Gibt es im Oktober eine Wende an den Börsen?

Sie sehen also, es gibt viele Gründe, weshalb die Aktienmärkte nach dem Zwischenhoch vom Juli/August abgestürzt sind. Im Kommentar auf meiner Homepage hatte ich ja vor zwei Monaten gewarnt, dass die Börsen noch längst nicht aus dem Schneider sind und dass es weiterhin heftige Schwankungen geben werde. Mit dem seitherigen Kursverfall haben viele Aktien ein deutlich günstigeres Bewertungsniveau erreicht. Das spricht zumindest für eine Zwischenerholung. Der Oktober war ja schon häufig ein Wendepunkt nach einer Baisse, meistens allerdings erst nach einem „Ausverkauf“, also einem nochmaligen massiven Kurseinbruch.

Börsen haben bekanntlich die Angewohnheit, sowohl nach oben als auch nach unten drastisch zu übertreiben.

Bis vor einem Jahr haben sie das vor allem bei Technologieaktien nach oben getan. Deshalb wäre es keine Überraschung, wenn der Ausschlag nach unten ebenfalls übertrieben stark ausfallen würde.

Besser auf ETFs als auf Einzelaktien setzen

Anleger, die auf den Oktober-Effekt vertrauen und die Bewertung als langfristig attraktiv einschätzen, sollten auf jeden Fall nicht alles auf einmal investieren sondern in mehreren Tranchen.

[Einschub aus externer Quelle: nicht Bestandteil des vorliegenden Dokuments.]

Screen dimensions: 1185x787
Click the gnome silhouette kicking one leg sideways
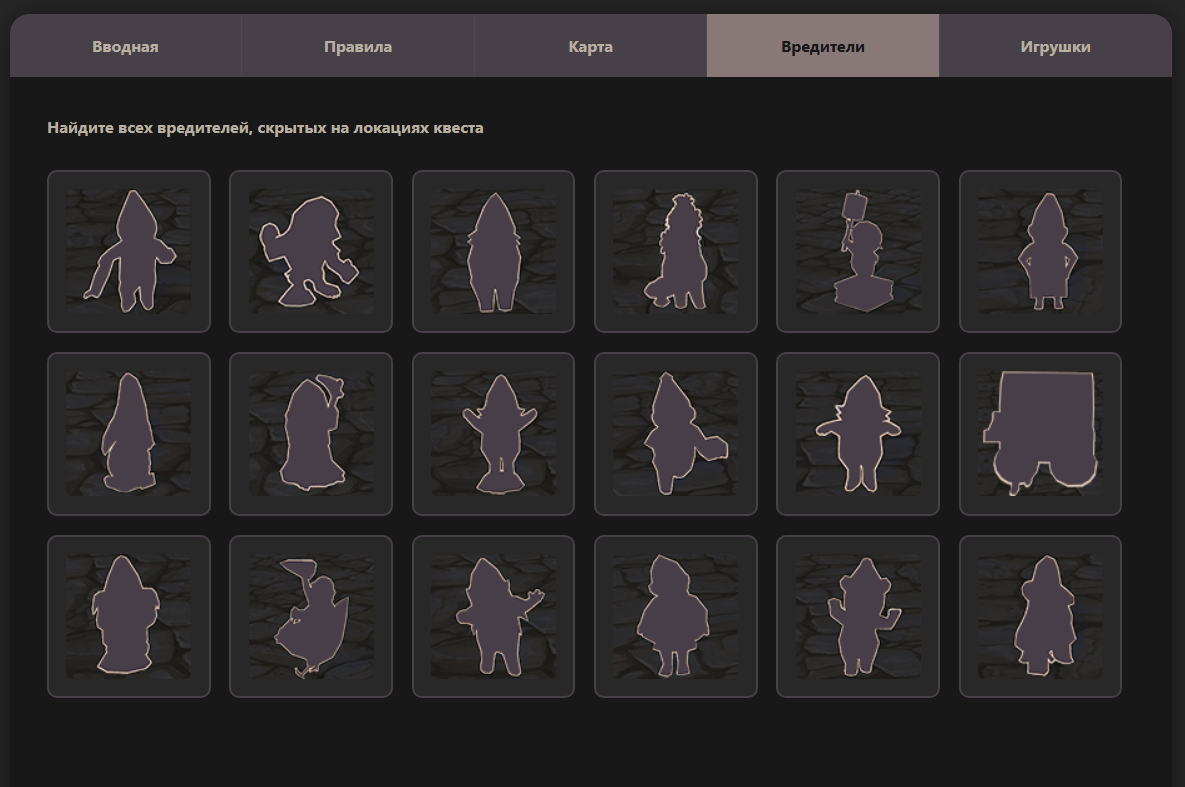pyautogui.click(x=676, y=434)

Und sie sollten weniger auf Einzelwerte setzen, weil ihre individuellen Kurs-Schicksale angesichts der Fülle an wirtschaftlichen und politischen Risiken kaum prognostizierbar sind. Sicherer ist es, breit zu streuen, am besten über ETFs, also börsengehandelte Indexfonds.

Das verringert besonders in schwierigen Zeiten das Risiko einzelner Aktien in einer Rezession, das der legendäre Investor Warren Buffet gern so beschreibt: „Erst wenn die Flut der Ebbe weicht sieht man, wer keine Badehose trägt“. Die Geld-Flut weicht allmählich – und da muss es sich zeigen, welche Unternehmen darauf vorbereitet sind und welche buchstäblich nackt dastehen.